SBZ is looking for a fiduciary manager for all of its assets, of which €1.6bn is currently under its own management, chief investment officer Peter van Gemst said. "More than two parties" are still in the race, he told IPE - although he however declined to name them.
Het Financieele Dagblad, citing unnamed sources, said Goldman Sachs Asset Management and Russell are amongst the remaining candidates. Merrill Lynch-BlackRock and SEI have reportedly been removed from the shortlist in the meantime.
At present, SBZ's own investments focus on equity, fixed income and real estate within the euro zone. Global equity and fixed income have been placed with five external investors, who might loose their mandates, van Gemst made clear.
"We are still considering whether our €300m real estate portfolio should stay in-house," the CIO added. SBZ's pensions administration won't be contracted out.

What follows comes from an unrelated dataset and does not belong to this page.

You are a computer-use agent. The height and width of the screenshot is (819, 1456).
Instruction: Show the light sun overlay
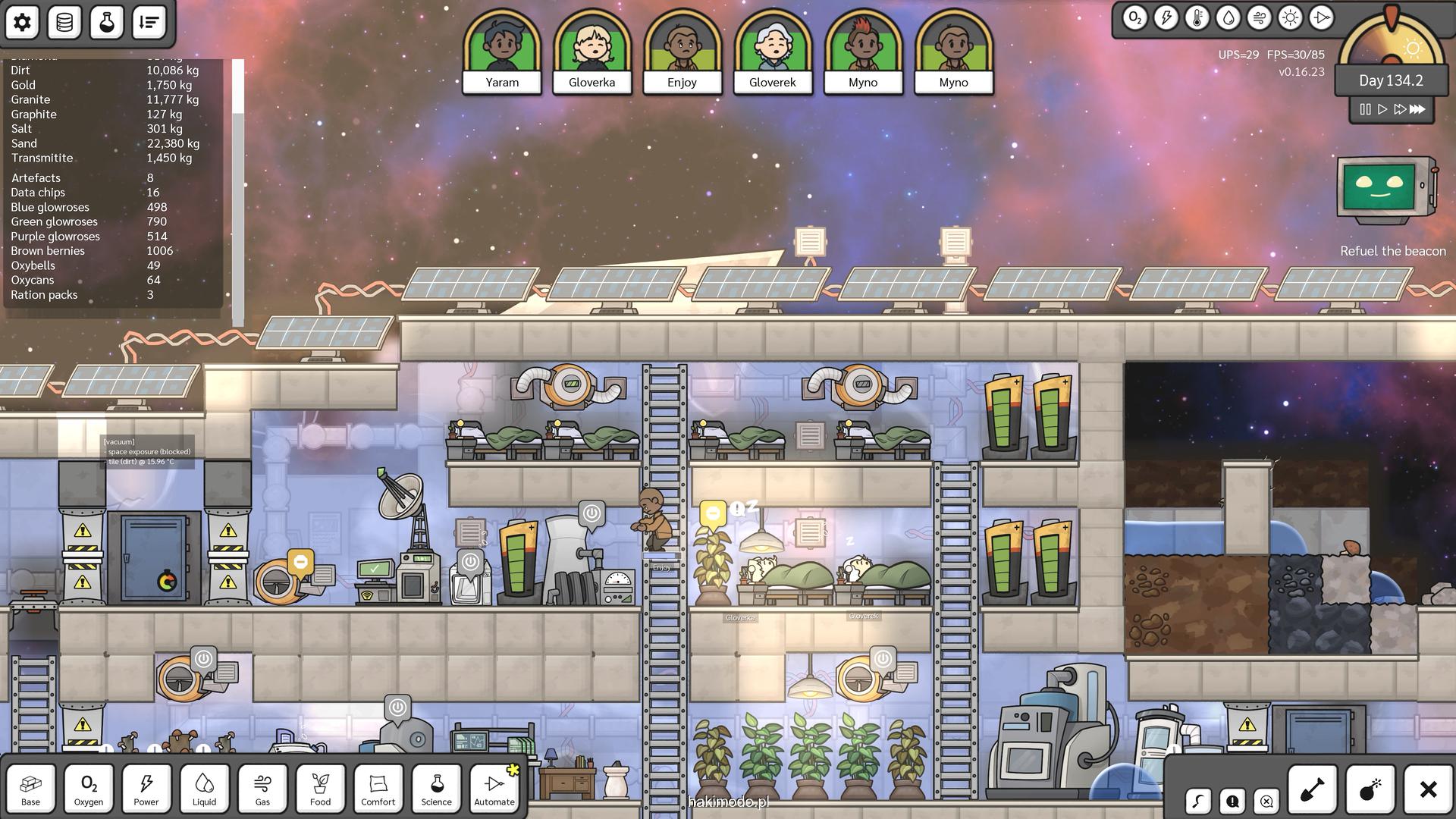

According to van Gemst, the main reason for outsourcing asset management is the need to increase the spread of the portfolio to emerging markets, hedge funds, private equity and commodities, as indicated by an ALM study and an portfolio improvement survey.
At the moment, SBZ's investment portfolio consists of 47,5% fixed income, 42,5% equity and 10% real estate. The aim is to increase fixed income to 50% and to introduce the - still to be detailed - diversification into the remaining 50%, SBZ's CIO said.
He named the increased legislation and supervision of the new financial assessment framework FTK, and the relative performance of the scheme, as additional reasons to improve the investment process. SBZ's five and ten-years average returns are 3.4% and 8.1%, which is both under the benchmark.
SBZ has 40,000 participants in total, of whom 20,000 are active members, 15,000 deferred members and 5,000 pensioners. Its coverage ratio is just above 130%.